值得注意的是,关于以上的法院说理,法院似乎都基于一个未经审查且未确定的前提,即涉案作品的交易方式是发行而非权利许可。据笔者近几年来的观察,大部分数字作品的交易都是采取权利许可的方式而非发行方式,谨望二审法院或再审法院能就此进行审查,并视审查结果作出调整。
十九、结语
习近平总书记于今年年初发表重要文章《不断做强做优做大我国数字经济》,强调:“发展数字经济意义重大,是把握新一轮科技革命和产业变革新机遇的战略选择。”“我们要站在统筹中华民族伟大复兴战略全局和世界百年未有之大变局的高度,统筹国内国际两个大局、发展和安全两件大事,充分发挥海量数据和丰富应用场景优势,促进数字技术和实体经济深度融合,赋能传统产业转型升级,催生新产业新业态新模式,不断做强做优做大我国数字经济。”

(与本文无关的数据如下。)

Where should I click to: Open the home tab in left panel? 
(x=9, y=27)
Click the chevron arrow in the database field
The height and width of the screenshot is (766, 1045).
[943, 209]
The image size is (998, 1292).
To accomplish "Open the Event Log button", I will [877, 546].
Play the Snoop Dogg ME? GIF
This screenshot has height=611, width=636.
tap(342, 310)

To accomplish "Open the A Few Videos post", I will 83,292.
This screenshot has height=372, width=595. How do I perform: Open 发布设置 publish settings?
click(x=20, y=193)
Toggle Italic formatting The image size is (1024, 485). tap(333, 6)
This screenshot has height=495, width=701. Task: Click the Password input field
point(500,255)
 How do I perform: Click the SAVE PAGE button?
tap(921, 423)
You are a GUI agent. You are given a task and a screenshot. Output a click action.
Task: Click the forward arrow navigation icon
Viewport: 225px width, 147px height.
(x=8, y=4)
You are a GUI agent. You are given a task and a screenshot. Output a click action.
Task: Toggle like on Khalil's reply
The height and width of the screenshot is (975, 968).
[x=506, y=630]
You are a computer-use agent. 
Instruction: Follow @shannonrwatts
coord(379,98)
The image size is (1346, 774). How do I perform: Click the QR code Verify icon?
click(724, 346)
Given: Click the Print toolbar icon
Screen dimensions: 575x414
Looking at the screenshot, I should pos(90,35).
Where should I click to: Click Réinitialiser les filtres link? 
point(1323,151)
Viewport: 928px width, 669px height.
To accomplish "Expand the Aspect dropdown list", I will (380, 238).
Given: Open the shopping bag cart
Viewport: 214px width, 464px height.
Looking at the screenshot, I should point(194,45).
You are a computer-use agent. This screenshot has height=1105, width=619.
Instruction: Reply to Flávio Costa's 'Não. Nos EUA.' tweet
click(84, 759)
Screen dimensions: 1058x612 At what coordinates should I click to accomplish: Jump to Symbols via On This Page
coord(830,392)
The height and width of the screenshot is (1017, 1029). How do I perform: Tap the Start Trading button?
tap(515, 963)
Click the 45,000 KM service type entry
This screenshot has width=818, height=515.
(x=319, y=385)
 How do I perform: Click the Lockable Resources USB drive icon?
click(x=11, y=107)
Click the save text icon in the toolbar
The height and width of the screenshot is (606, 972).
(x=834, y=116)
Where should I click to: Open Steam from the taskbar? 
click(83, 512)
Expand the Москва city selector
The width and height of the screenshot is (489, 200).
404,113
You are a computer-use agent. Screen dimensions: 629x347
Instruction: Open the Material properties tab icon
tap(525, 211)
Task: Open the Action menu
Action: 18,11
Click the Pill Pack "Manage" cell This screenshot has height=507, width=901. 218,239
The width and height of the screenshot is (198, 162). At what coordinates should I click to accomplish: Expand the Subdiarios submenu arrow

中国互联网金融协会、中国银行业协会与中国证券业协会于2022年4月13日共同提出《关于防范NFT相关金融风险的倡议》里开篇即提到:“近年来,我国NFT(Non-Fungible Token,非同质化通证)市场持续升温。NFT作为一项区块链技术创新应用,在丰富数字经济模式、促进文创产业发展等方面显现出一定的潜在价值,但同时也存在炒作、洗钱、非法金融活动等风险隐患。为防范金融风险、保护消费者合法权益、维护行业健康生态,中国互联网金融协会、中国银行业协会、中国证券业协会联合呼吁会员单位共同发起以下倡议...”可作为本文结语的支撑。
当下数字作品遍地开花,数字作品交易如火如荼,数字作品对我国数字经济的发展潜力巨大。本案中,法院主张发行权与权利用尽原则均不适用于数字作品将极大地打击数以万计的数字作品创作者的创作动力,同时极大地打击数字文创产业于数字经济领域中的整体发展,笔者衷心地希望即使当事人不提起上诉,法院本身也应主动启动审判监督程序提起再审,对判决书众多的观点与主张予以调整,免除潜在后患。
此外,关于被告与被告平台的法律规制,除了适用著作权法,电子商务法或许也能适用,遗憾的是,判决书中并未提及。谨望二审法院能够就此进行审查并发表其观点与主张,毕竟本案是涉及NFT交易平台的首案,既然法院已扩张说理,谨建议不妨完整且透彻地扩张,作为往后类案以及产业群体的参考。
本文系笔者的个人观点,谨供参考,疏漏错误之处请不吝指正。